OPDRACHTEN -
(1) Waarvoor is het verlagen van de vergoeding voor ongecontracteerde zorg volgens de Minister bedoeld, zoals vermeld in het fragment over ongecontracteerde zorg?
(2) Herschrijf in het fragment over ongecontracteerde zorg het deel dat begint met de woorden "Onderschrijft de Minister" en eindigt met "zijn zorgplicht voldoet)?", waarbij je "rondetafelgesprek" vervangt door "hoorzitting".
(3) Schrijf het fragment over ongecontracteerde zorg verder, te beginnen na de laatste zin.

GESELECTEERD FRAGMENT -
De Minister geeft aan dat het verlagen van de vergoeding voor ongecontracteerde zorg
(zoals afgesproken in het IZA) bedoeld is als prikkel voor zorgaanbieders om met zorgverzekeraars
te contracteren. Hoe verhoudt deze (extra) prikkel zich tot het feit dat veel zorgaanbieders
wel degelijk wíllen contracteren, maar door zorgverzekeraars om niet-zorginhoudelijke
redenen niet worden gecontracteerd? Hoe reflecteert de Minister op het feit dat zorgverzekeraars
enerzijds allerlei beperkende maatregelen nemen om ongecontracteerde zorg te ontmoedigen
(verlaagde vergoeding, machtigingsvereiste, cessieverbod), terwijl zij anderzijds
op niet-zorginhoudelijke gronden weigeren te contracteren met zorgaanbieders die zelf
wél een contract willen sluiten? In diverse bestuurlijke akkoorden is door zorgaanbieders
en zorgverzekeraars afgesproken de contracteergraad te verhogen. Op welke manier houdt
de Minister toezicht op de wijze waarop zorgverzekeraars aan deze afspraak invulling
geven? Is de Minister bereid om ook voor zorgverzekeraars een prikkel te introduceren
om het niet-contracteren met zorgaanbieders die dat wel willen ook voor zorgverzekeraars
onaantrekkelijk te maken?
Onderschrijft de Minister de uitspraak van de Nederlandse Zorgautoriteit (NZa) uit
het rondetafelgesprek d.d. 5 december 2022, dat een verzekerde recht heeft op volledige
vergoeding van ongecontracteerde zorg indien de zorgverzekeraar de verzekerde geen
gecontracteerd alternatief binnen de treeknormen heeft kunnen bieden (en daarmee niet
aan zijn zorgplicht voldoet)?

GEGEVENS -

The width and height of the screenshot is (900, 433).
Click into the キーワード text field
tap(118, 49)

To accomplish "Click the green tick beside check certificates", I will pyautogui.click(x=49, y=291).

UITKOMSTEN -
(1) Als prikkel voor zorgaanbieders om met zorgverzekeraars te contracteren.

(2)
Onderschrijft de Minister de uitspraak van de Nederlandse Zorgautoriteit (NZa) uit
het hoorzitting d.d. 5 december 2022, dat een verzekerde recht heeft op volledige
vergoeding van ongecontracteerde zorg indien de zorgverzekeraar de verzekerde geen
gecontracteerd alternatief binnen de treeknormen heeft kunnen bieden (en daarmee niet
aan zijn zorgplicht voldoet)?

(3)
Het Gerechtshof Arnhem-Leeuwarden heeft in zaaknummer Gerechtshof 200.259.9062 onder andere het volgende geoordeeld:
– «De wetgever is er destijds nadrukkelijk van uitgegaan dat een vergoeding voor niet
gecontracteerde zorg bij een naturaverzekering niet zodanig laag mag zijn dat die
een «feitelijke hinderpaal» vormt voor het inroepen van zorg bij een niet-gecontracteerde
(buitenlandse) zorgaanbieder….»;
– Dat de vergoeding door zorgverzekeraars minimaal gebaseerd moet zijn op het marktconforme
tarief;
– Dat de maximale eigen bijdrage voor alle verzekerden gebaseerd moet zijn op het gemiddeld
inkomen;
– Dat de vergoeding door de zorgverzekeraar bekend moet zijn voorafgaand aan het besluit
van de verzekerde dat hij/zij gebruik gaat maken van een niet gecontracteerde zorgverlener.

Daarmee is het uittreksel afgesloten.